(EXERCISE MATERIALS)
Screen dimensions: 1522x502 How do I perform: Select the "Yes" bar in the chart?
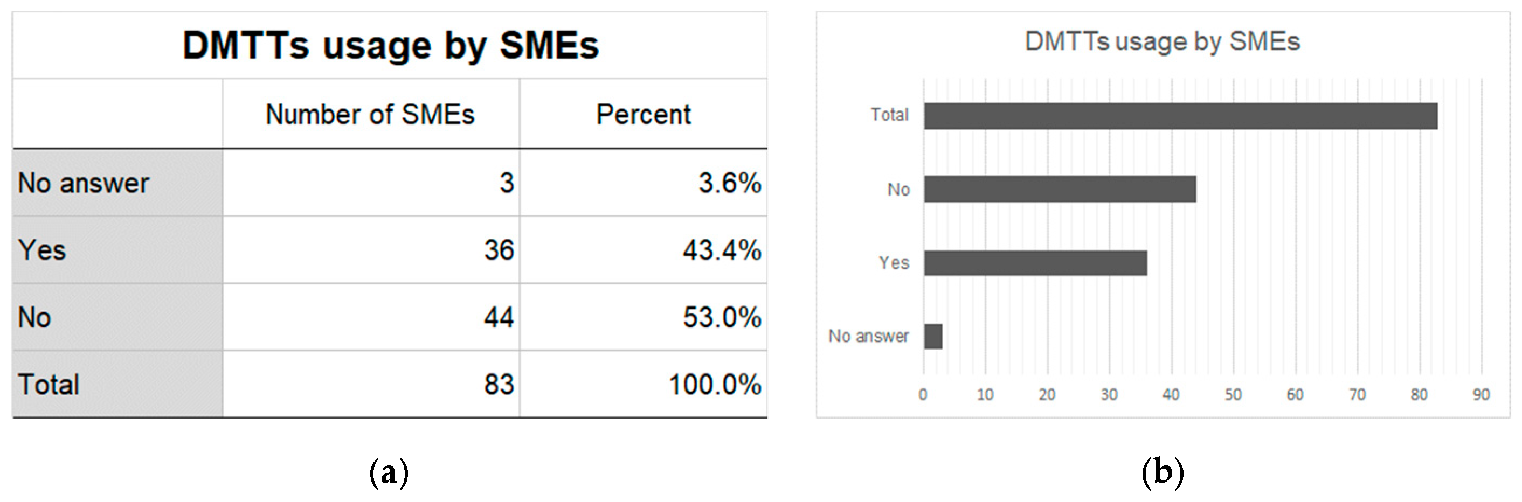1035,263
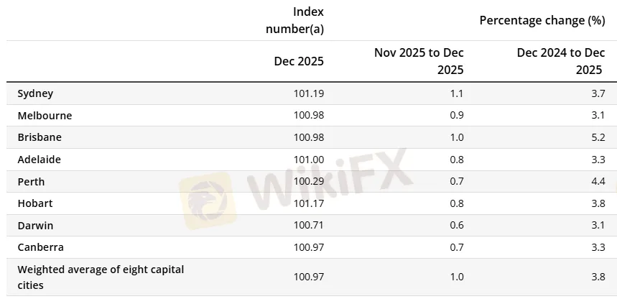Select the Perth row label
This screenshot has width=617, height=299.
[x=31, y=182]
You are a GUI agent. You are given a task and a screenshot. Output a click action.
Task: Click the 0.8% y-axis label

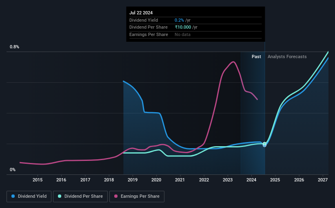[x=14, y=47]
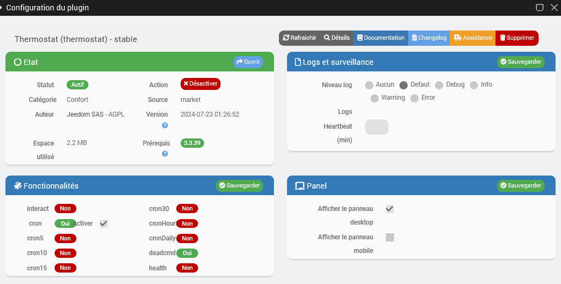The height and width of the screenshot is (284, 561).
Task: Select Error log level radio
Action: pos(414,98)
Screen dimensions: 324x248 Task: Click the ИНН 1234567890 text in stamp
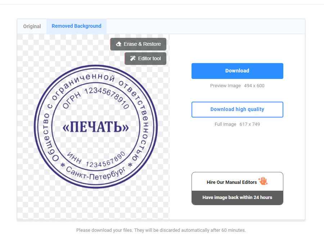point(96,160)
(End EXERCISE MATERIALS)
▸ YOUR GOAL
Repeat each line above exactly as it reads, omitting any pictures.

▸ WRITTEN RESPONSE
Screen dimensions: 1522x502 How do I perform: Select the "Yes" bar in the chart?
1035,263
Select the Perth row label
This screenshot has width=617, height=299.
[x=31, y=182]
You are a GUI agent. You are given a task and a screenshot. Output a click action.
Task: Click the 0.8% y-axis label

[x=14, y=47]
The height and width of the screenshot is (284, 561).
Task: Select Error log level radio
Action: pos(414,98)
Screen dimensions: 324x248 Task: Click the ИНН 1234567890 text in stamp
point(96,160)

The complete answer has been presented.